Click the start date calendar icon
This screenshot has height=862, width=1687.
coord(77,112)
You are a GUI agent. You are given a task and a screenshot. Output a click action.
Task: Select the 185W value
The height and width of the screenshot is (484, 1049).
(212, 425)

**WHAT TO WORK ON:**
Print the records above once again, exactly as written.

**TASK SOLUTION:**
Click the start date calendar icon
This screenshot has height=862, width=1687.
coord(77,112)
You are a GUI agent. You are given a task and a screenshot. Output a click action.
Task: Select the 185W value
The height and width of the screenshot is (484, 1049).
(212, 425)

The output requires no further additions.